# Free Batteries at Harbor Freight



## Diabolik (Apr 10, 2006)

Here's a link to the printable coupon.  http://widgets.harborfreight.com/wswidgets/common/displayCoupon.do?week=3215&campaign=b&page=freebatteries.html&cust=60203135055&keycode=1021&single=true&main=true&utm_medium=email&utm_campaign=3215b&utm_source=1021&cid=mEmail_s1021_c3215bhttp://widgets.harborfreight.com/wswidgets/common/displayCoupon.do?week=3215&campaign=b&page=freebatteries.html&cust=60203135055&keycode=1021&single=true&main=true&utm_medium=email&utm_campaign=3215b&utm_source=1021&cid=mEmail_s1021_c3215b


----------



## theric85 (Feb 23, 2014)

those batteries are terrible. ive bought them for my digital camera in the past and got 1 picture per every set of batteries i put in it.


----------



## Screaming Demons (Sep 15, 2008)

Digital cameras are hard on batteries. I used these AAs in my animatronics on Halloween night last year and they worked fine.


----------



## kmeyer1313 (Jan 25, 2012)

For the coupon, it's free with a purchase of $4.99 or more - yes, it's in the smaller-than-life fine print....we keep magnifying glasses at our front end for just this purpose! lol Remember, you don't have to print them out if you can show the coupon numbers under the bar code on your smartphone (we have to key them in). 

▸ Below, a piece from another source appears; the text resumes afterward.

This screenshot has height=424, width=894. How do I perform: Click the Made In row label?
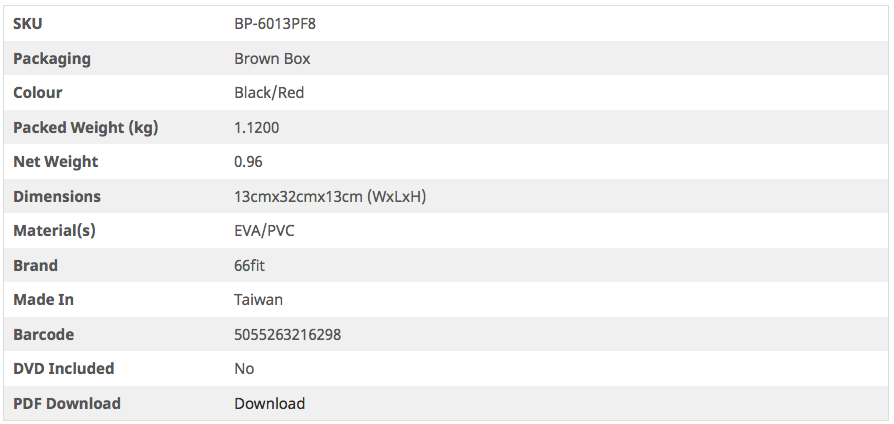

Theric85, I would agree that they're not good for digital cameras - Energizer makes a line of batteries specifically for digital cameras, handheld games, & the like, which is what I use for our digital camera (I'm out of them at the moment, but they're blue-silver in color) - but for everyday stuff around the house, they're all right - y'know, remotes, toys, animatronics, smoke detectors, etc.


----------